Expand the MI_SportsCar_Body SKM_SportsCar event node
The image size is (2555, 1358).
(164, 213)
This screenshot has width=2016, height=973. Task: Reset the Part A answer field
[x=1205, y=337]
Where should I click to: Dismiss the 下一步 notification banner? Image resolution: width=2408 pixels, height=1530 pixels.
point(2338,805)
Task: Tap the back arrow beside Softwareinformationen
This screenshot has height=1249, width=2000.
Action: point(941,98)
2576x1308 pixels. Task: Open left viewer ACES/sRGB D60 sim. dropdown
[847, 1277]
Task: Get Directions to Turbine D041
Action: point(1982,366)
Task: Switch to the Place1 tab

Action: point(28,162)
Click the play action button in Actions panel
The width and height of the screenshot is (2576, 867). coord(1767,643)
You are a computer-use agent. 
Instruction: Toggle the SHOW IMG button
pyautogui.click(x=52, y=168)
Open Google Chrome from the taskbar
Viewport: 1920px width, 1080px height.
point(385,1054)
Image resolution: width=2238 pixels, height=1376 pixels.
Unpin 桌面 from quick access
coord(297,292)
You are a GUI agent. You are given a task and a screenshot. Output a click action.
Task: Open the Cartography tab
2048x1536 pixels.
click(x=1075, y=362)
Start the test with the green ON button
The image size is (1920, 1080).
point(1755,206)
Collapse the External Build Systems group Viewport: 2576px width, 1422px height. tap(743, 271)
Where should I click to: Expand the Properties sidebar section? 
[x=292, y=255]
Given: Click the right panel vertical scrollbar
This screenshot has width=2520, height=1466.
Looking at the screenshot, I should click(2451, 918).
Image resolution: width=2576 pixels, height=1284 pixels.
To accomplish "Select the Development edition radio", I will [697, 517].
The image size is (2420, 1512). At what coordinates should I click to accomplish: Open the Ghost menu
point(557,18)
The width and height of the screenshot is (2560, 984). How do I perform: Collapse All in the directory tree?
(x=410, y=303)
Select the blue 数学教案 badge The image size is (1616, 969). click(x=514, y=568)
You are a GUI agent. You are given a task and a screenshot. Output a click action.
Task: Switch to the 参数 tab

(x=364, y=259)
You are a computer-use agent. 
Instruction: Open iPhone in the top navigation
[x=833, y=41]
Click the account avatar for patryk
^^^^^^^^^^^^^^^^
* _Instructions for the task_
Filter the entries above and return only the lines holding "Select".

* _Exercise result_
To accomplish "Select the Development edition radio", I will [697, 517].
Select the blue 数学教案 badge The image size is (1616, 969). click(x=514, y=568)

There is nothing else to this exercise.